> _Activity_: Your answer must be the lines from the top of the listing below through the line that holds "Task: Toggle balance visibility eye icon", retyped exactly, with no pictures.
-*-*-
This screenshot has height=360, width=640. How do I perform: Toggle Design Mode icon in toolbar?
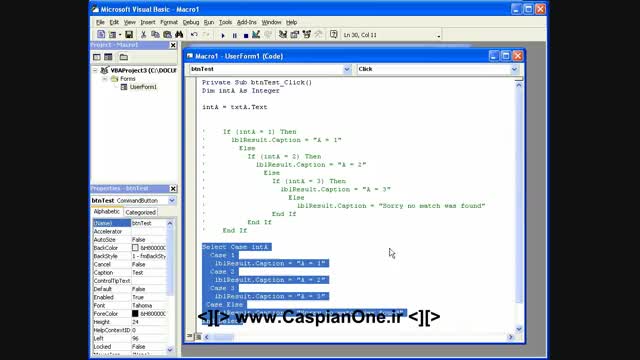point(256,35)
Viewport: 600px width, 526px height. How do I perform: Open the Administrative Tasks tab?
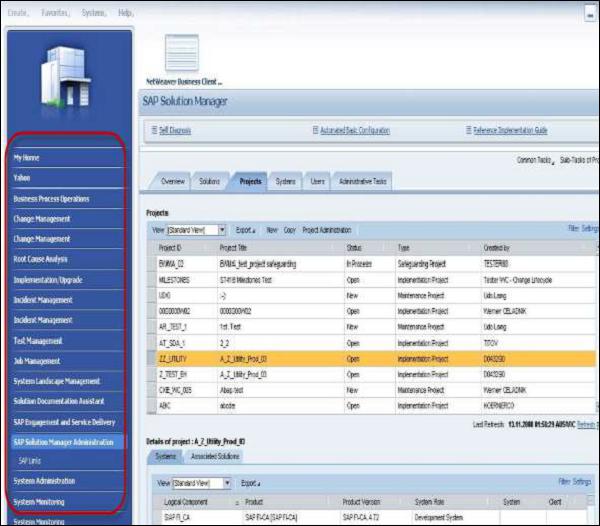click(x=362, y=181)
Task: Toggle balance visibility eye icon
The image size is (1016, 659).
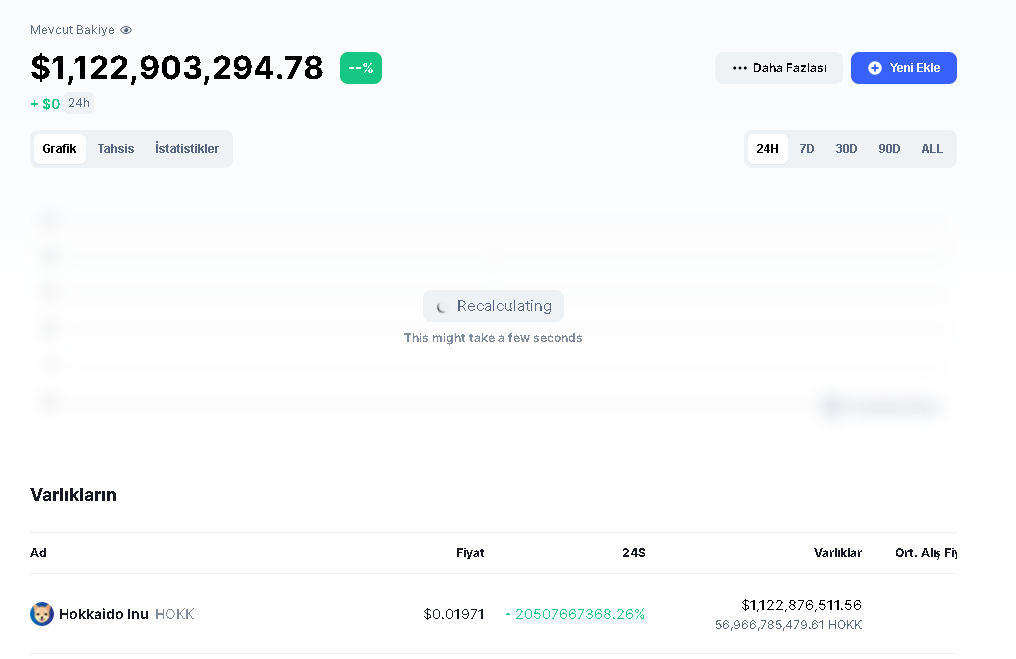Action: (x=126, y=30)
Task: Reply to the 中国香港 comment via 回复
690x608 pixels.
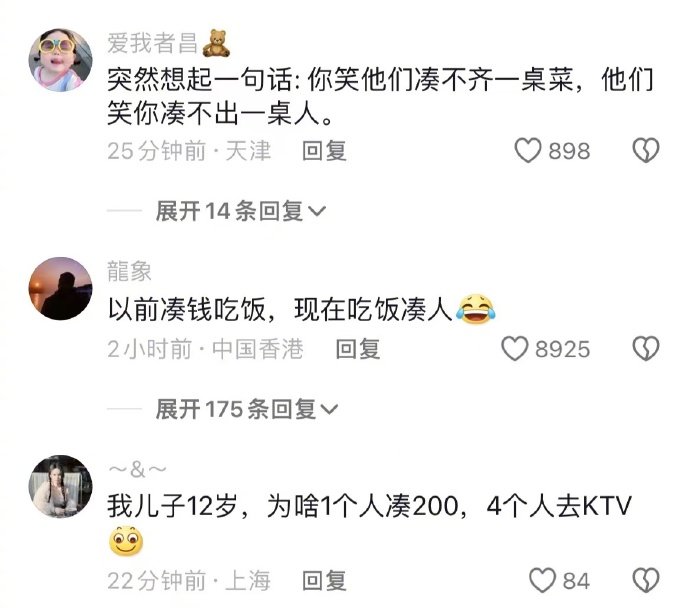Action: (x=358, y=349)
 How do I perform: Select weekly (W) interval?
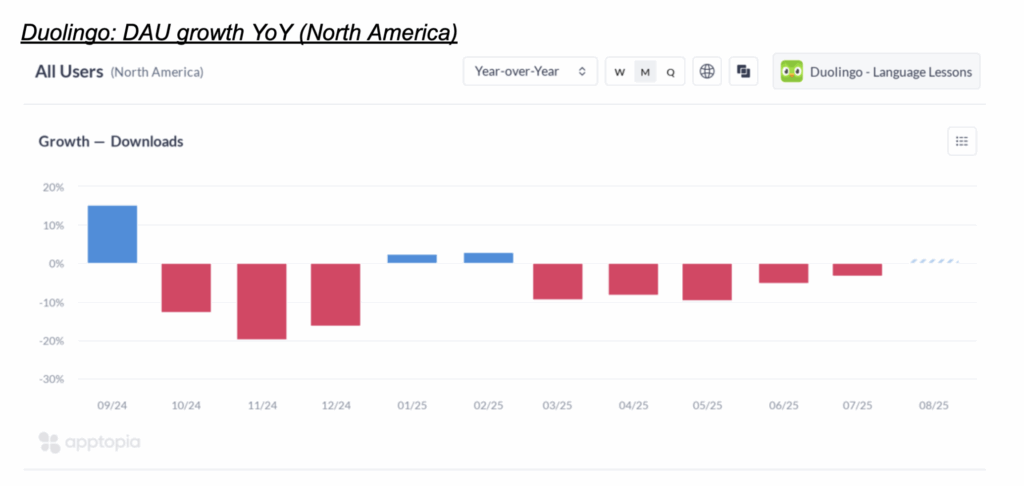click(x=620, y=72)
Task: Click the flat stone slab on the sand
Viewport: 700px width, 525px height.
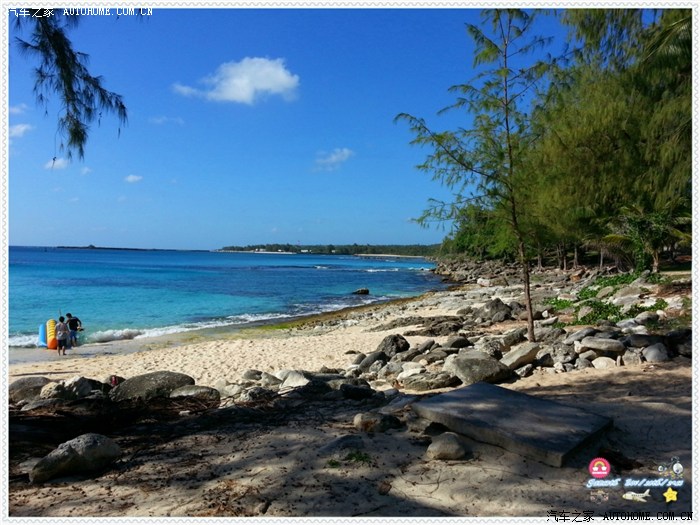Action: [x=511, y=420]

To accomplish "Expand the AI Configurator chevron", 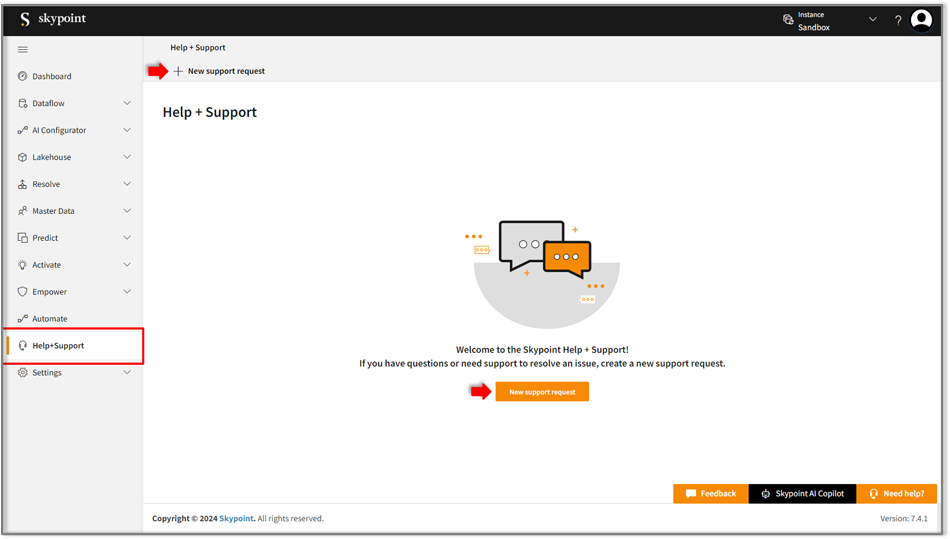I will click(x=127, y=130).
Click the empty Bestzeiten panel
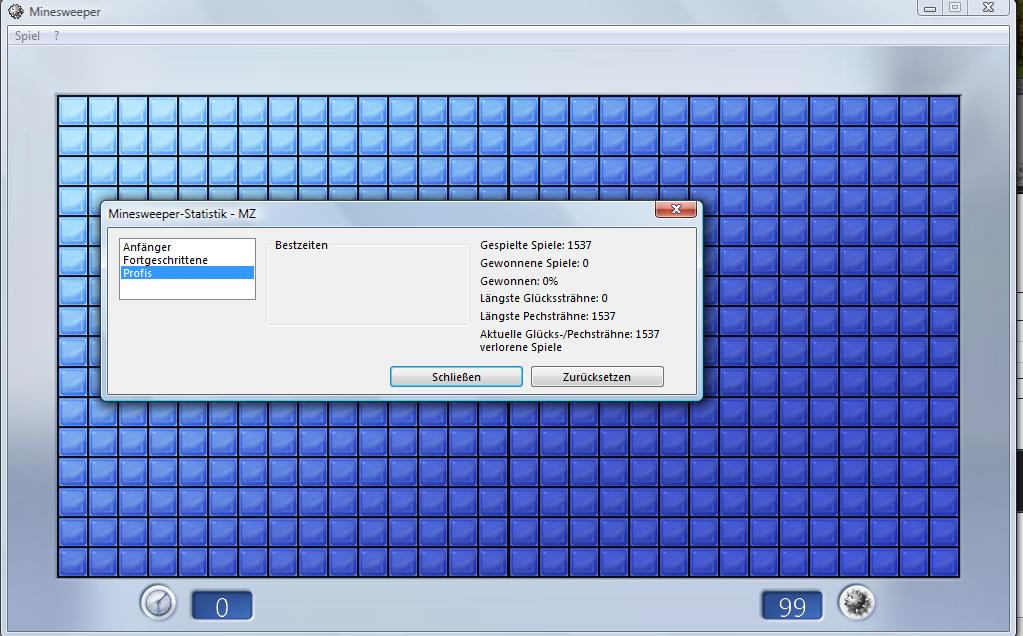 [367, 287]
-*-*-
> _Solved problem_:
This screenshot has height=360, width=640. How do I perform: Toggle Design Mode icon in toolbar?
point(256,35)
Viewport: 600px width, 526px height. How do I perform: Open the Administrative Tasks tab?
click(x=362, y=181)
Task: Toggle balance visibility eye icon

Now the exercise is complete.